**WHAT NEEDS TO BE DONE:**
In the entries that follow, the lines from the one with "This screenshot has" through the one with "Task: Expand the" are the ones to write out, exactly and with both ends included. Nothing else should appear.

**EXCERPTED DATA:**
========================================================================

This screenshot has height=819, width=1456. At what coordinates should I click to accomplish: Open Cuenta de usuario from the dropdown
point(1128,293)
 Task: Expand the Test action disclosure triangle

========================================================================

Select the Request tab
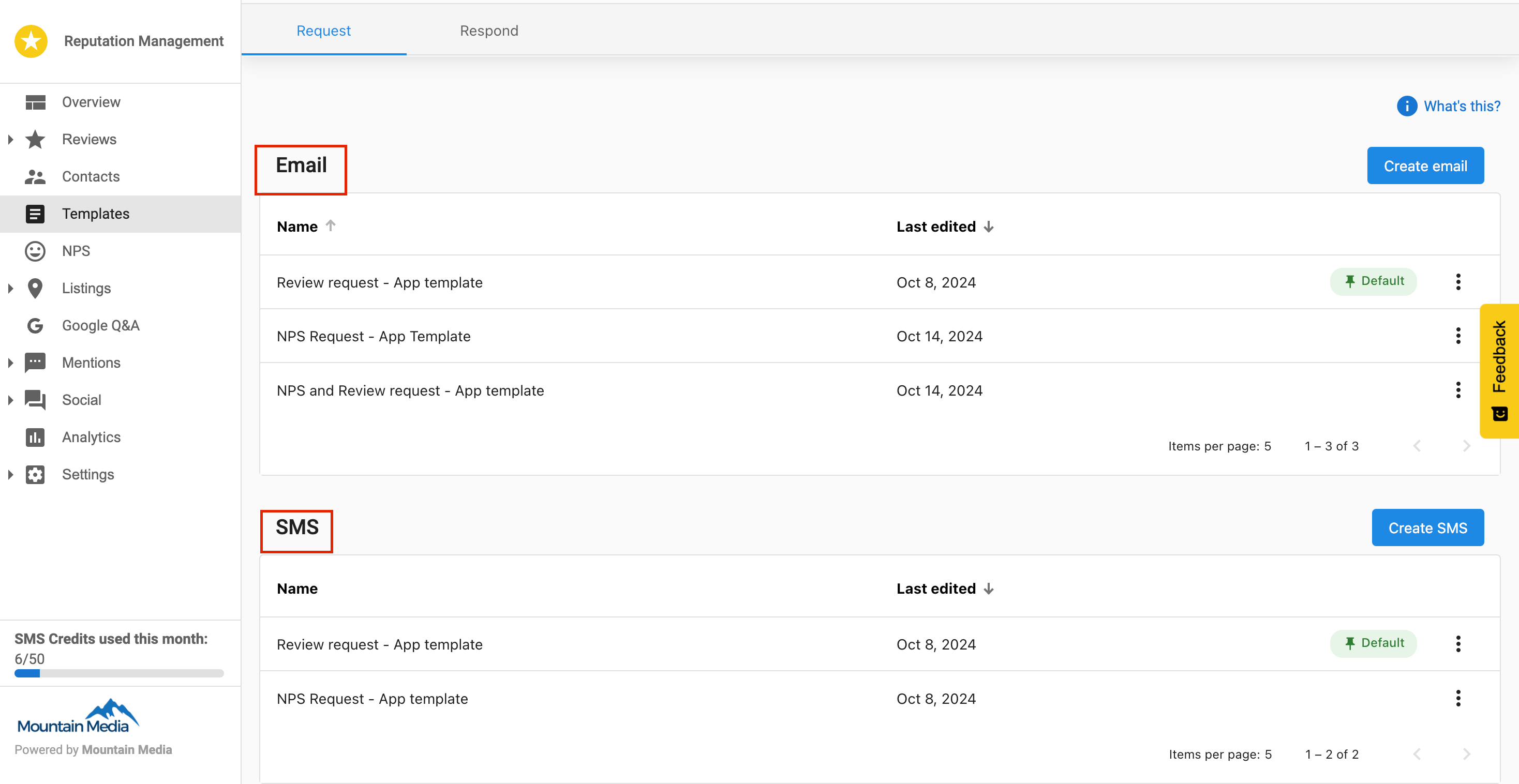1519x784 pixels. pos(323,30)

========================================================================

**SOLUTION BELOW:**
This screenshot has height=819, width=1456. At what coordinates should I click to accomplish: Open Cuenta de usuario from the dropdown
point(1128,293)
 Task: Expand the Test action disclosure triangle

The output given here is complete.